If you are always sleeping over at their house, and they decide to skip brushing their teeth every night, you will most likely end up doing the same. Peer pressure involving health is important, but I’m not just talking about physical health. Mental health is just as, if not more, important than physical. While disorders like anxiety and depression are usually caused in the brain, they can be escalated or eased by your friends. An article by The Huffington Post claimed that “the participants [in a study] with a few tight BFFs had lower social anxiety, increased sense of self-worth and fewer symptoms of depression. Those who were considered more popular by their peers showed higher levels of social anxiety as adults.”
Mental illness can actually change years after you’ve moved on from high school, but the root cause may be from what you did in high school.

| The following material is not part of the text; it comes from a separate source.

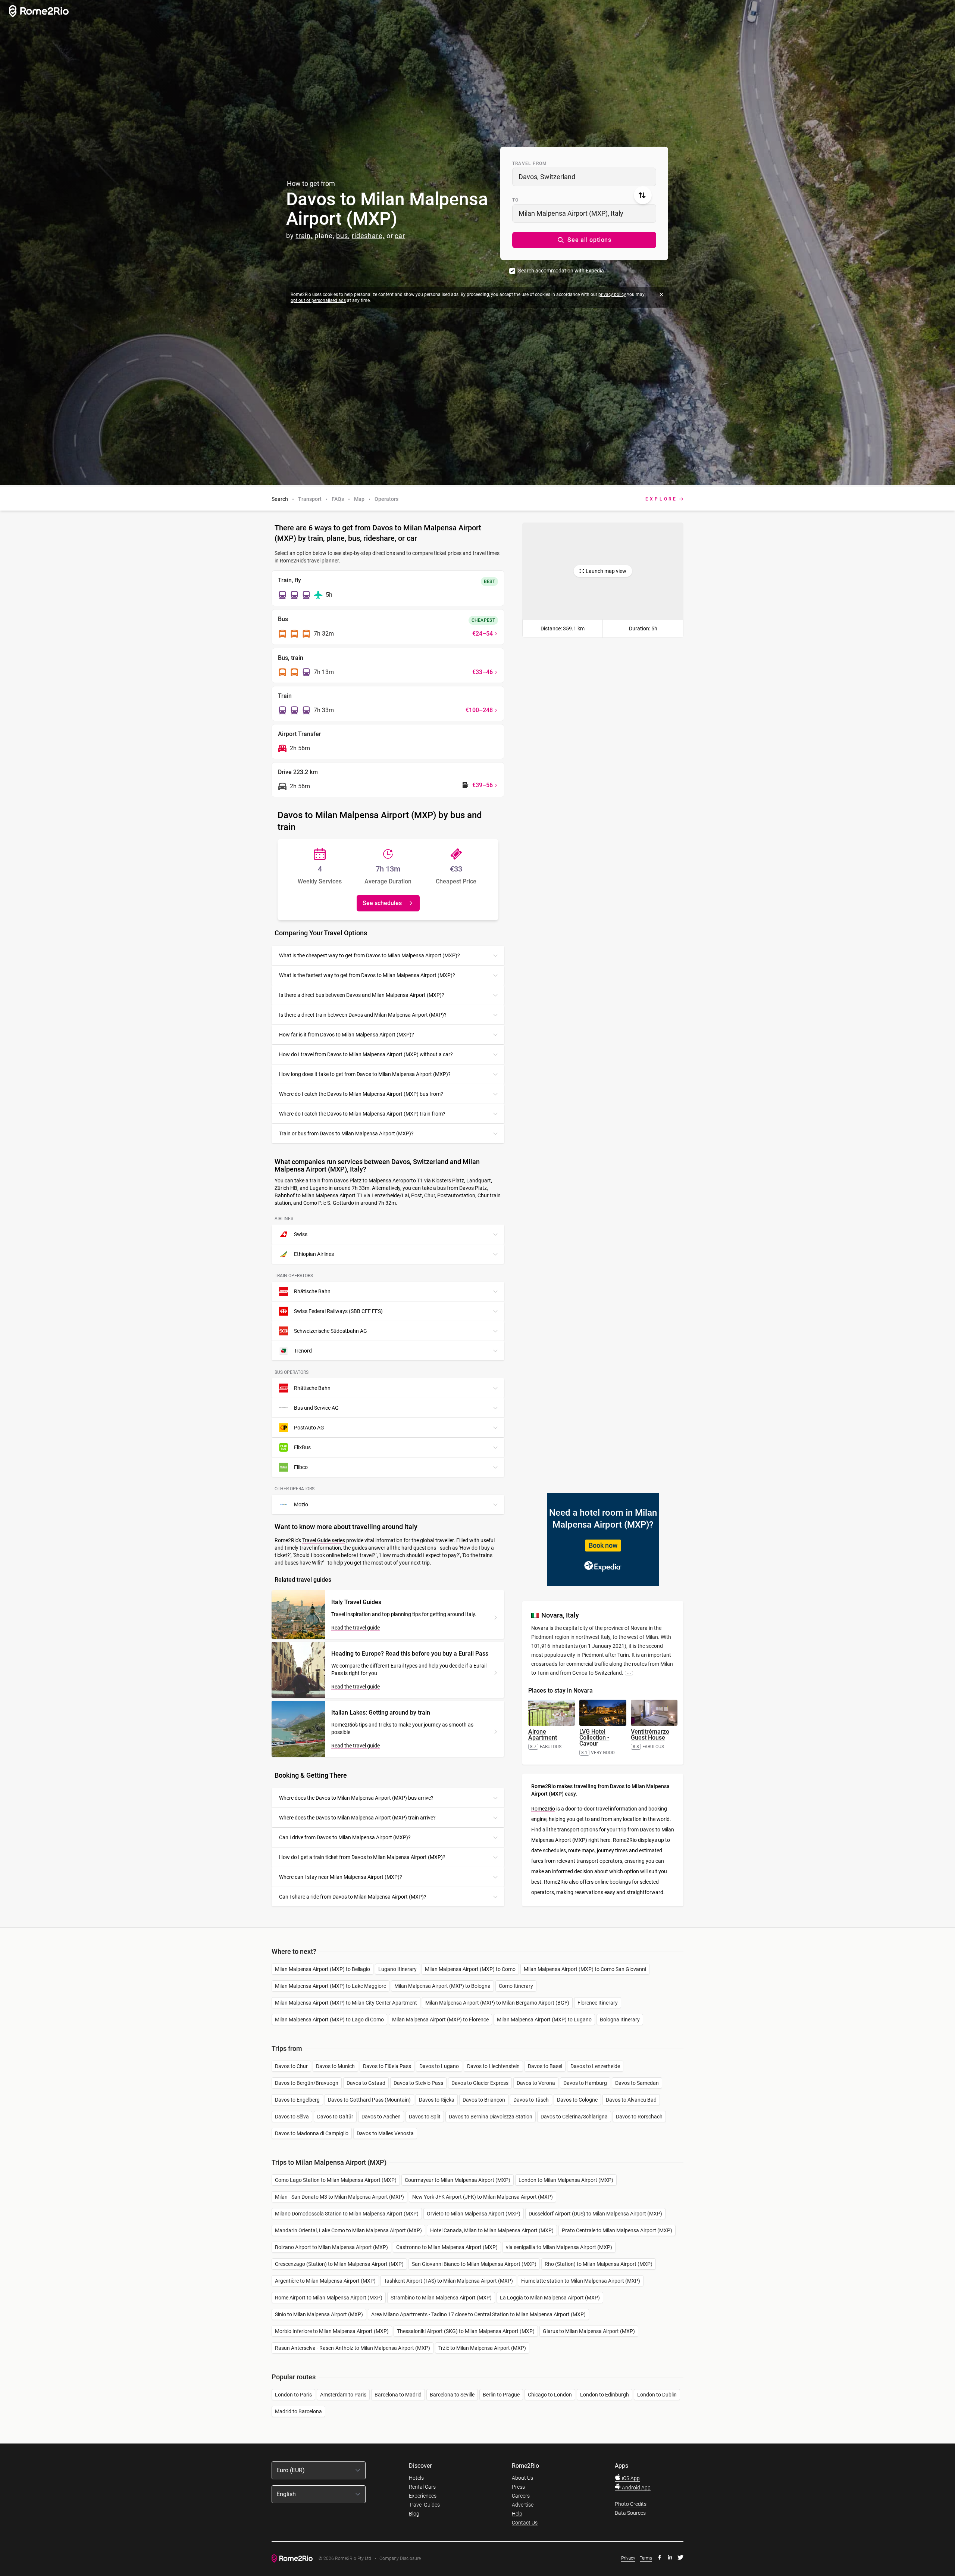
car (400, 236)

Safety: In a NIDA-funded study, “teens driving with their friends in the car were more likely to take risks—like speeding through yellow lights—if they knew that two or more of their friends were watching. Teens were also significantly more likely to act this way than adults in the same experiment.”

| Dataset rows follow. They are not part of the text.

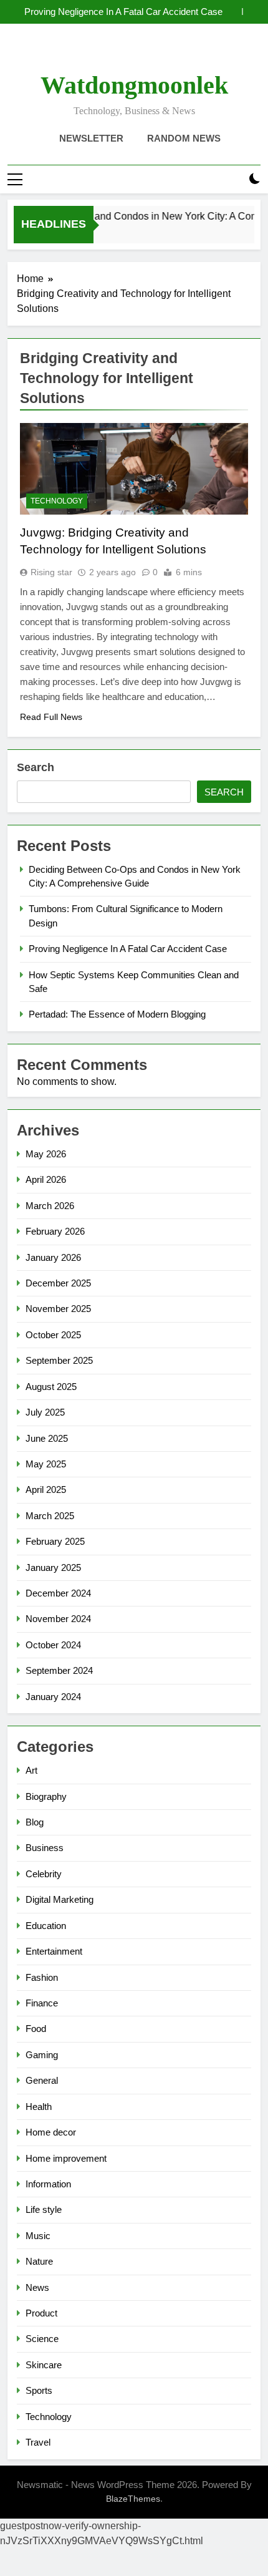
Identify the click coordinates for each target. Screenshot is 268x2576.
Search (35, 767)
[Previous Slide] (233, 11)
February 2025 (55, 1541)
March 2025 (50, 1515)
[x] (134, 53)
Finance (42, 2003)
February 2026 (55, 1231)
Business (45, 1847)
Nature (39, 2261)
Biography (46, 1796)
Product (41, 2313)
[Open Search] (233, 179)
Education (46, 1925)
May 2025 (46, 1464)
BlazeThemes (133, 2499)
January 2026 (53, 1257)
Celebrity (44, 1874)
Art (31, 1770)
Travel (38, 2442)
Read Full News (51, 717)
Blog (35, 1822)
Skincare (44, 2365)
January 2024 (53, 1696)
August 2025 (51, 1386)
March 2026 (50, 1205)
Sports (39, 2390)
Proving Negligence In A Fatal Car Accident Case (123, 12)
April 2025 (46, 1489)
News (37, 2287)
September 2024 (59, 1670)
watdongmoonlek (134, 85)
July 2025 (45, 1412)
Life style (44, 2209)
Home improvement (66, 2158)
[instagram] (119, 53)
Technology (57, 501)
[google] (148, 53)
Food (36, 2028)
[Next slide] (251, 11)
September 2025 (59, 1360)
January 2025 (53, 1567)
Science (42, 2338)
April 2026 (46, 1179)
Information (48, 2184)
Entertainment (54, 1951)
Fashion (42, 1977)
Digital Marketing (59, 1899)
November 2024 (58, 1618)
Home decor (51, 2132)
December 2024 (58, 1593)
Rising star (51, 572)
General (42, 2080)
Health (39, 2106)
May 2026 (46, 1154)
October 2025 (53, 1334)
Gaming (42, 2054)
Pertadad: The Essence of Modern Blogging (117, 1014)
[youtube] (163, 53)
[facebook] (104, 53)
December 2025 (58, 1283)
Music (38, 2235)
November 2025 (58, 1308)
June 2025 (47, 1438)
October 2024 (53, 1645)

Teenagers drive differently depending on who is in the car. That’s why the MVA has a law in place that says that, once obtaining your driver’s license for the first time, you are not allowed to drive anyone outside of your immediate family for five months. They know kids drive a little recklessly when they’re with their peers. In an article written by the Associated Press, they claim that “a teenage driver’s risk of dying in an accident increases dramatically when there are other teens in the car, and plummets when there’s an adult looking on.”
Teenagers think that if they break the law or drive in an endangering way, their friends will think it’s cool. Parents, however, will not. “I always drive slowly and carefully when my parents are in the car. I always feel like they’re going to take my car away if I don’t,” another anonymous student said.
It can be seen often in both the neighborhoods surrounding the school, and people driving on Wootton Parkway, that there are a lot of reckless drivers out there. Unfortunately, a bunch of them happen to be teenagers who are trying to “show off.”
Academics: Learning is the reason we all gather into the building everyday. How you perceive your education, however, correlates to how much you’ll get out of it. According to a study published by the Williams Project on the Study of Economics in Higher Education, “stronger students do have an impact on their peers and actually help improve the overall academic performance of the peer group.”
For some groups, being smart is looked down upon. Not everyone values education, as there may be other things more important in life. The earlier you write off school, the harder it is going to be to get on track. On the other hand, “students that want to go to a four-year college tend to hang out with others with similar aspirations.”
People typically associate themselves with people who they can talk about their goals with. These people may end up applying to colleges based off of their friends’ recommendations. Students may find themselves places they had never even considered after high school, thanks to the input of their peers.
Never underestimate the power that peers hold over you, whether good or bad.